Pesan ini menjadi mantra sekaligus peringatan. Dia menekankan pentingnya inovasi tiada henti pada aspek Caturdharma: pendidikan dan pengajaran, penelitian, pengabdian masyarakat, dan Al-Islam Kemuhammadiyahan. “Merasa nyaman dengan pencapaian saat ini hanya akan membuat kita stagnan.
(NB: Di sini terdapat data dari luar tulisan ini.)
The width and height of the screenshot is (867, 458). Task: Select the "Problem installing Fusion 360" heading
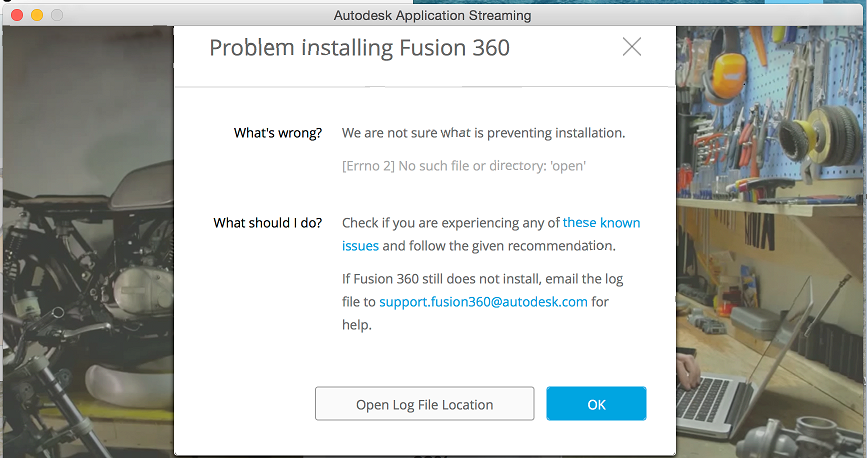359,47
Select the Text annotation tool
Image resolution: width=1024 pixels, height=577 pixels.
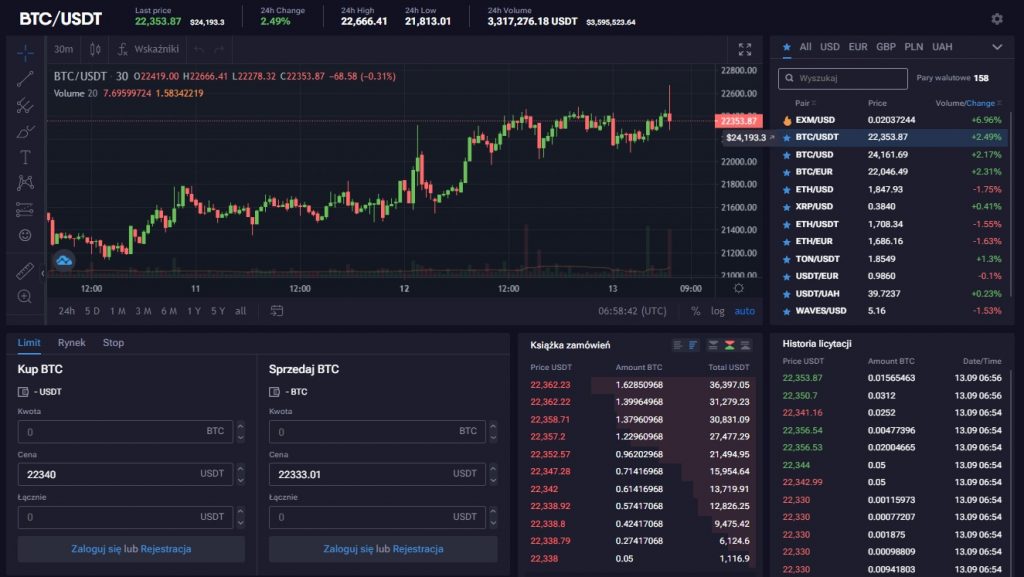(25, 157)
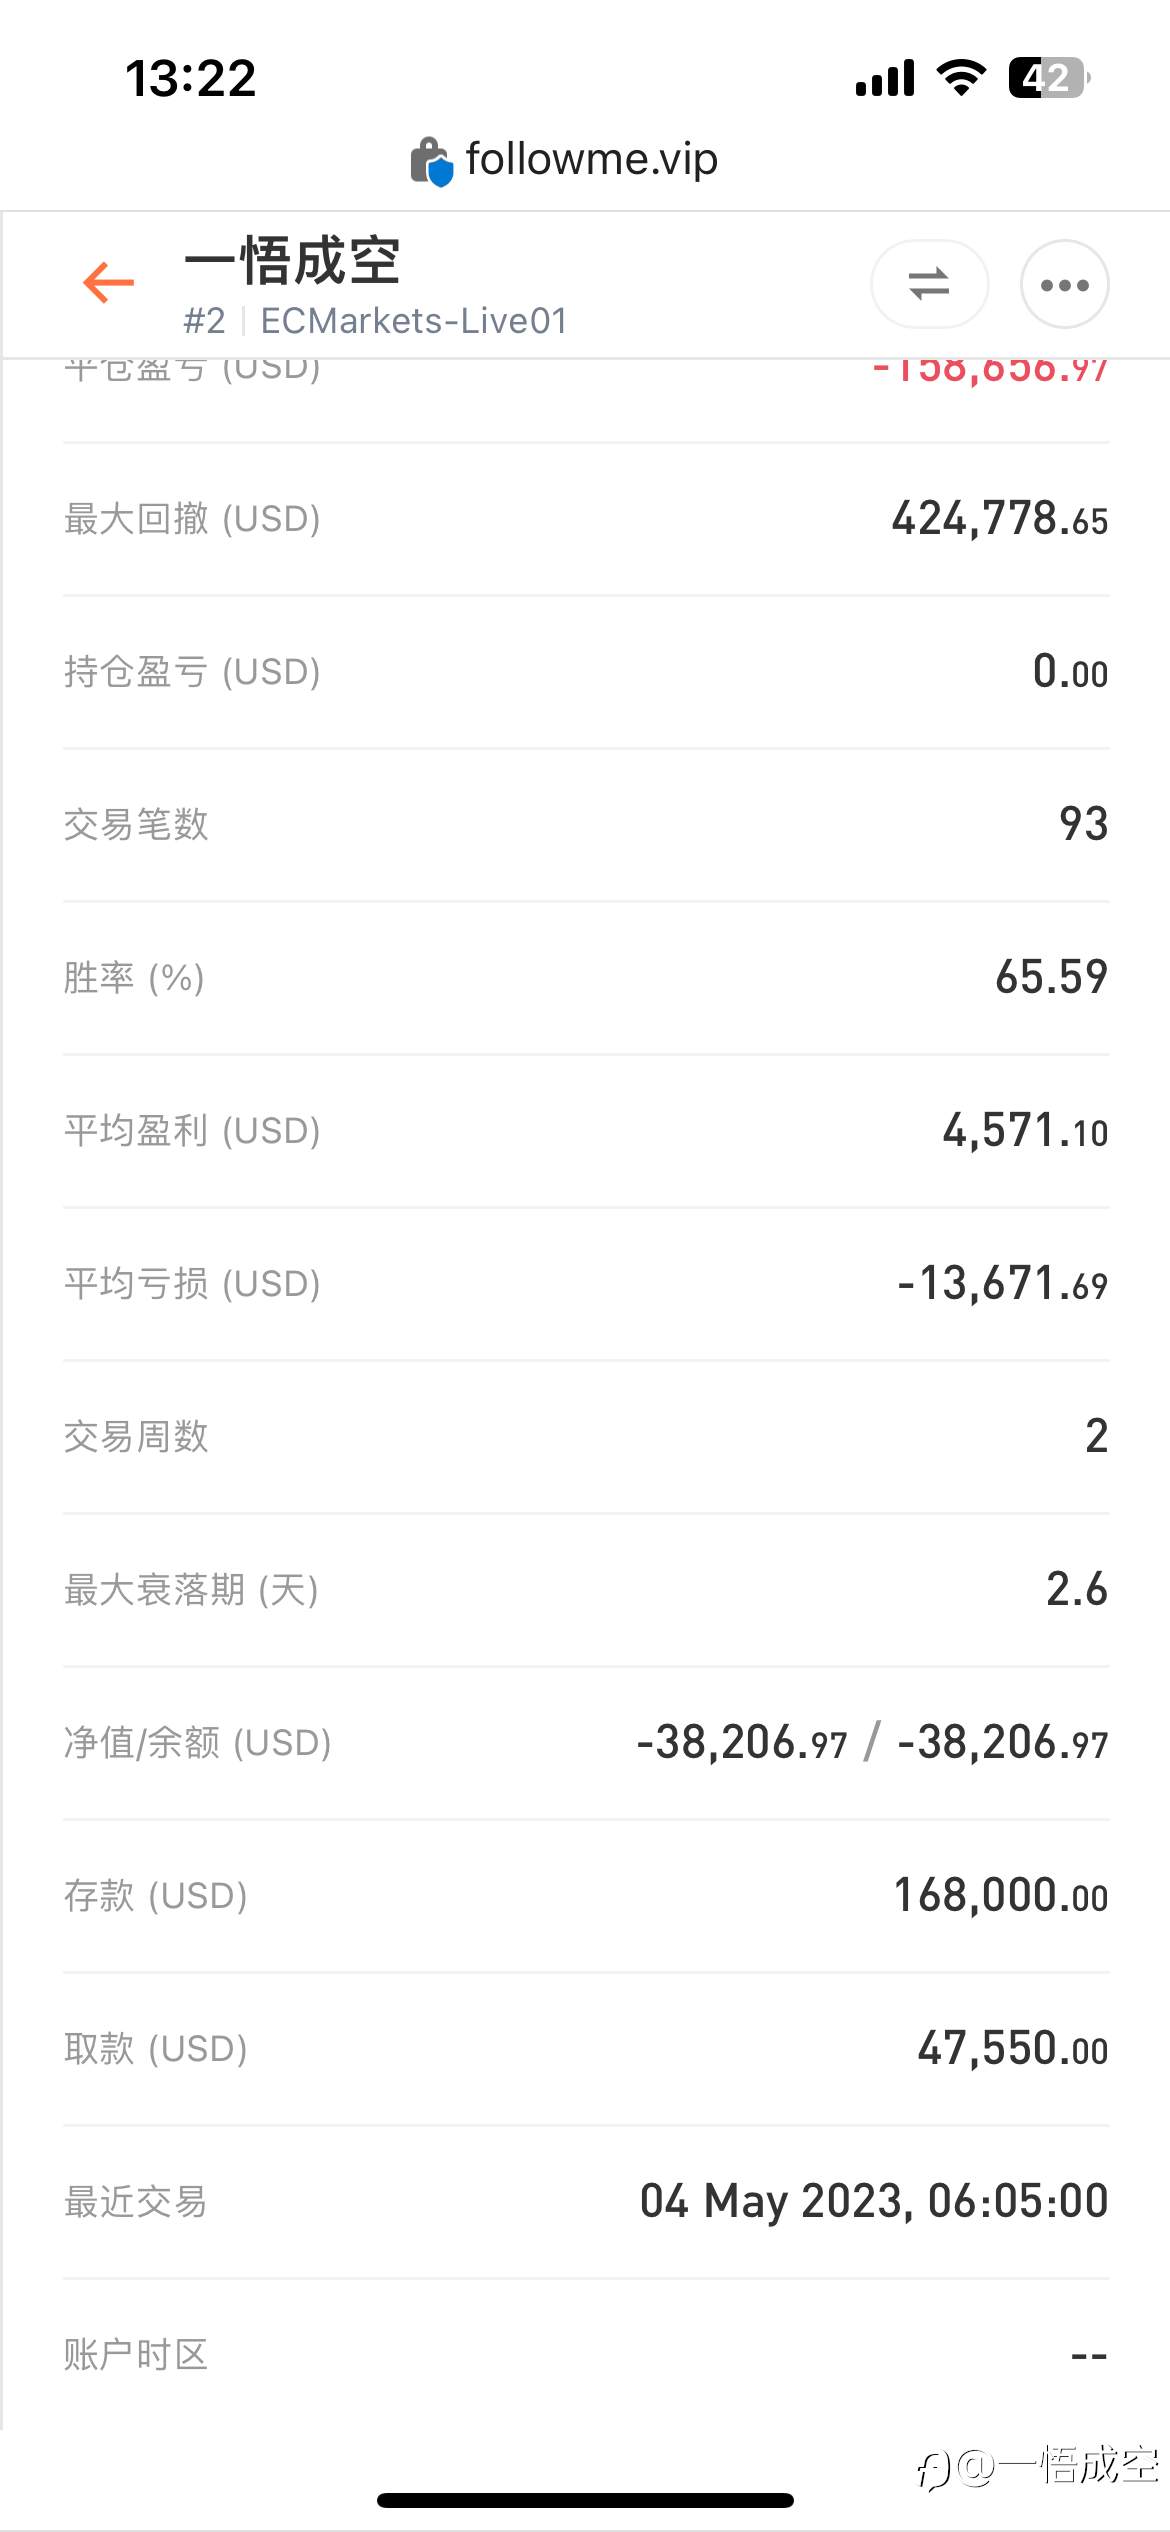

Yang dibutuhkan adalah berkembang secara terus-menerus hingga mencapai puncak kemapanan lembaga,” tegasnya.
Mengutip firman Allah SWT dalam QS Ar-Ra’d: 11, ia menguatkan pesannya: “Sesungguhnya Allah tidak akan mengubah keadaan suatu kaum sebelum mereka mengubah keadaan diri mereka sendiri.” Pesan penutupnya pun penuh semangat: “Tetap Semangat buat insan Akademik UM Sumatera Barat.”
Dengan rekam jejak yang solid, visi yang futuristik, serta kapasitas keilmuan yang diakui global, tidak mengherankan jika nama Prof. Dr. Mahyudin Ritonga, S.Pd.I, M.A. kini banyak menjadi perhatian lembaga pendidikan tinggi, baik nasional maupun internasional, untuk mendapat pencerahan langsung dari Mantan Direktur Pascasarjana UM Sumatera Barat, baik sebagai pembicara, konsultan pengembangan pascasarjana, atau bahkan menjadi guru besar tamu. Perjalanannya dari Desa Aek Urat hingga membawa Pascasarjana UM Sumatera Barat ke puncak prestasi adalah bukti nyata bahwa dengan semangat bergerak, sebuah institusi bisa melampaui batas dan mengukir sejarah.